DESCRIPTION OF THE TASK
Reproduce the records below exactly, leaving their images out.

═══ STORED DATA

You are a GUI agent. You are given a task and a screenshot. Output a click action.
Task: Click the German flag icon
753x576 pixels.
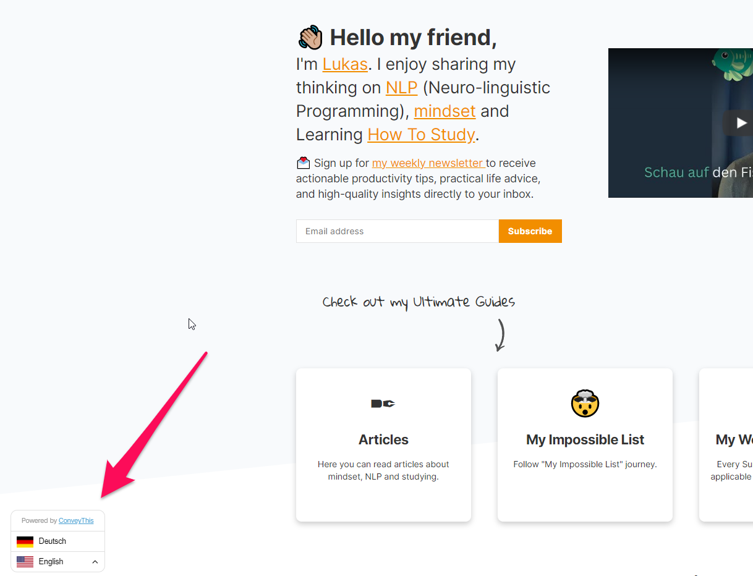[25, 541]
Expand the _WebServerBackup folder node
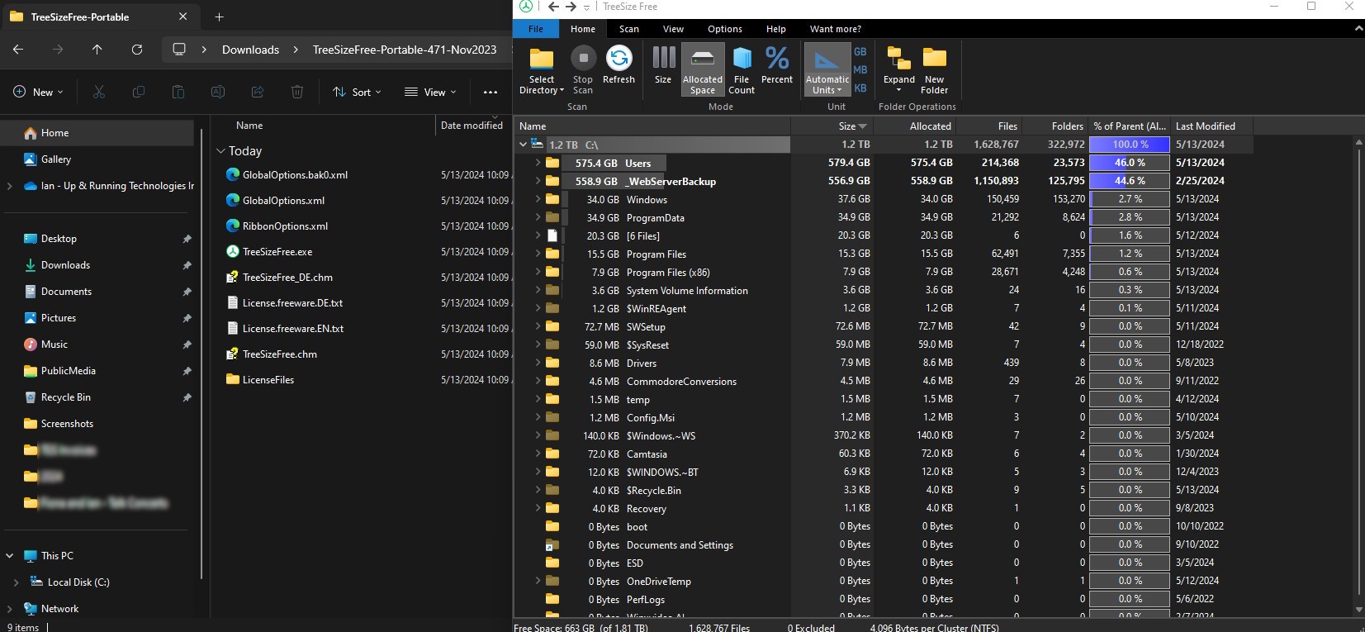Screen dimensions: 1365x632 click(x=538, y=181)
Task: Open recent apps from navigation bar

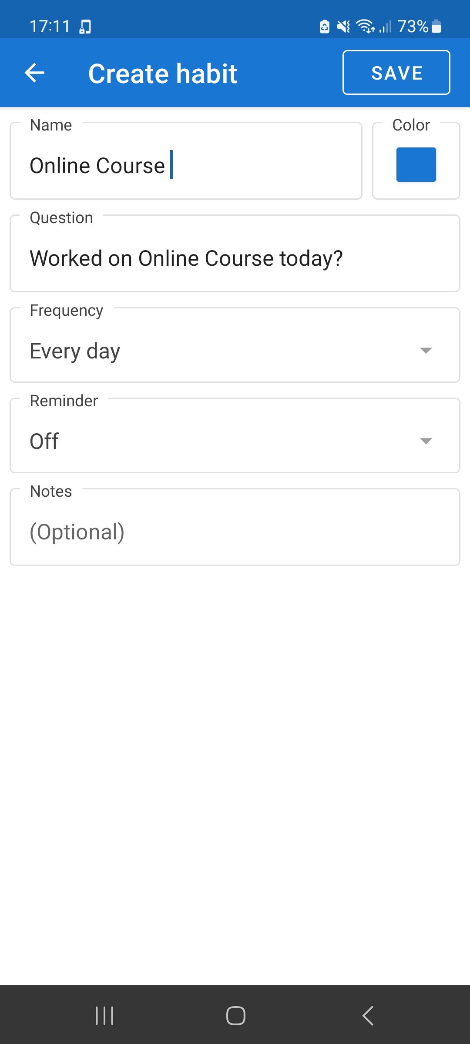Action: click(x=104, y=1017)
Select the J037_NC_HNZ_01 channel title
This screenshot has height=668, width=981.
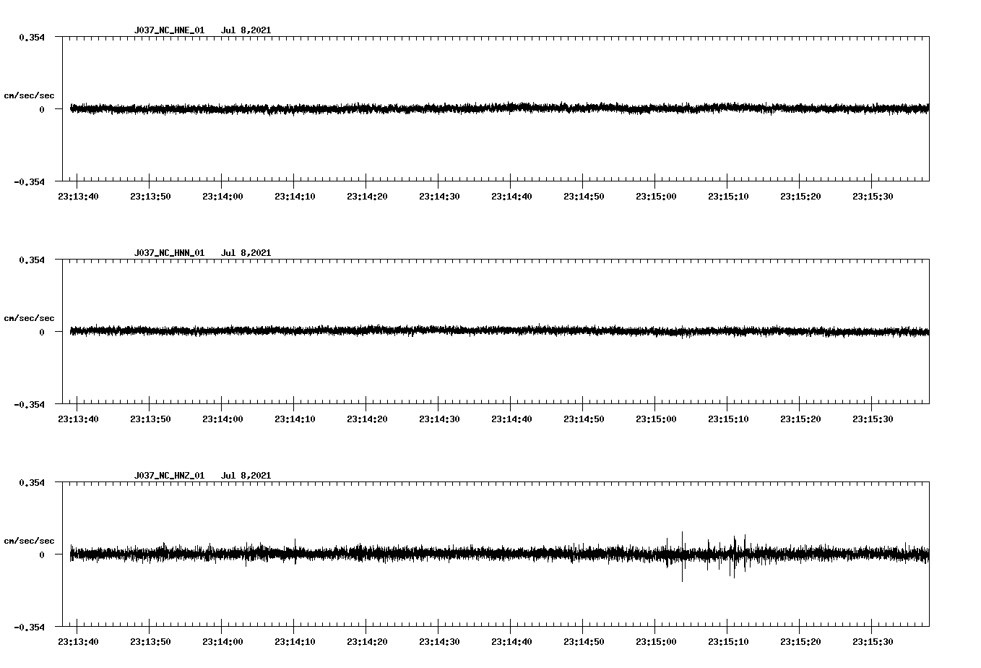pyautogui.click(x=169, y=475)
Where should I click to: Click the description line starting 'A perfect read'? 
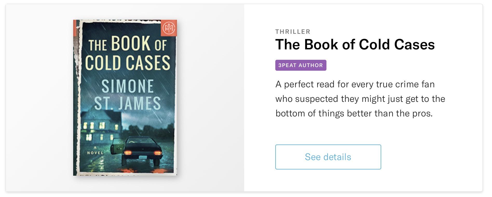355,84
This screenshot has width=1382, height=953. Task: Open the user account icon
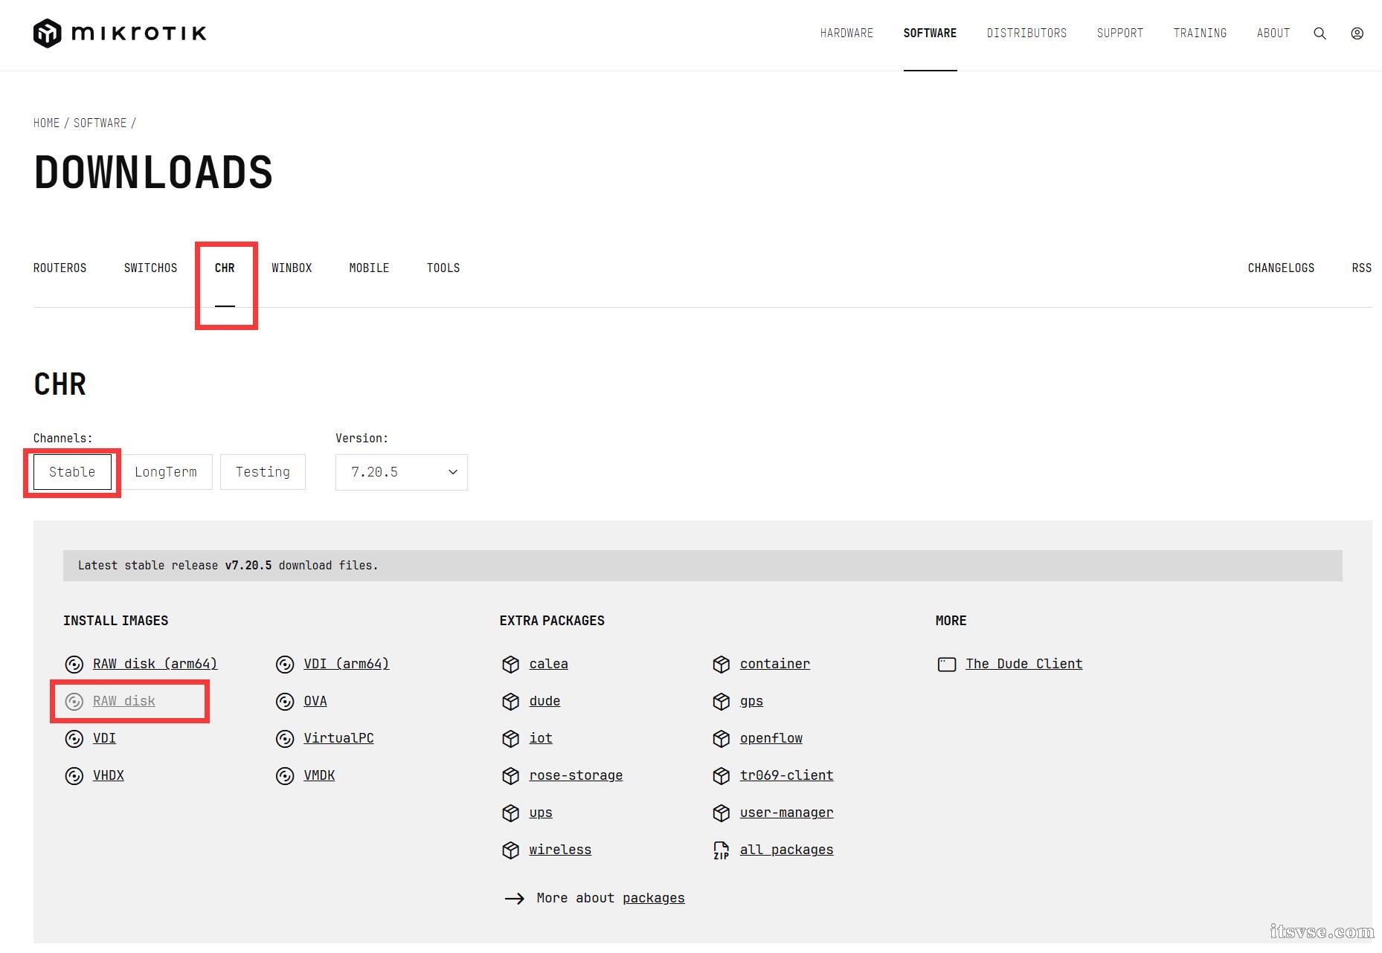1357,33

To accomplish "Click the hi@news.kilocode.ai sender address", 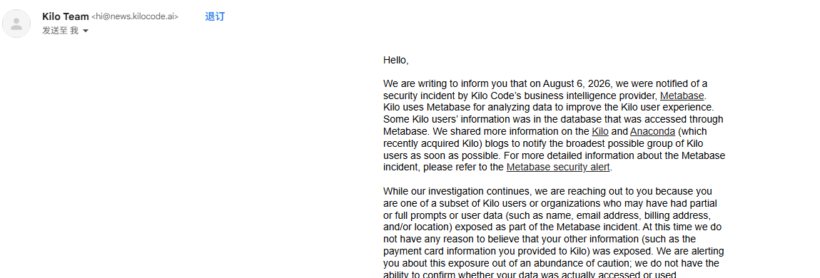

══════

TASK RESULT
You are a GUI agent. You are given a task and a screenshot. Output a click action.
Task: Click the German flag icon
753x576 pixels.
[25, 541]
Expand the _WebServerBackup folder node
Screen dimensions: 1365x632 click(x=538, y=181)
Task: Open recent apps from navigation bar

Action: click(x=104, y=1017)
Select the J037_NC_HNZ_01 channel title
This screenshot has height=668, width=981.
pyautogui.click(x=169, y=475)
Where should I click to: Click the description line starting 'A perfect read'? 
355,84
This screenshot has width=1382, height=953. Task: Open the user account icon
1357,33

To accomplish "Click the hi@news.kilocode.ai sender address", 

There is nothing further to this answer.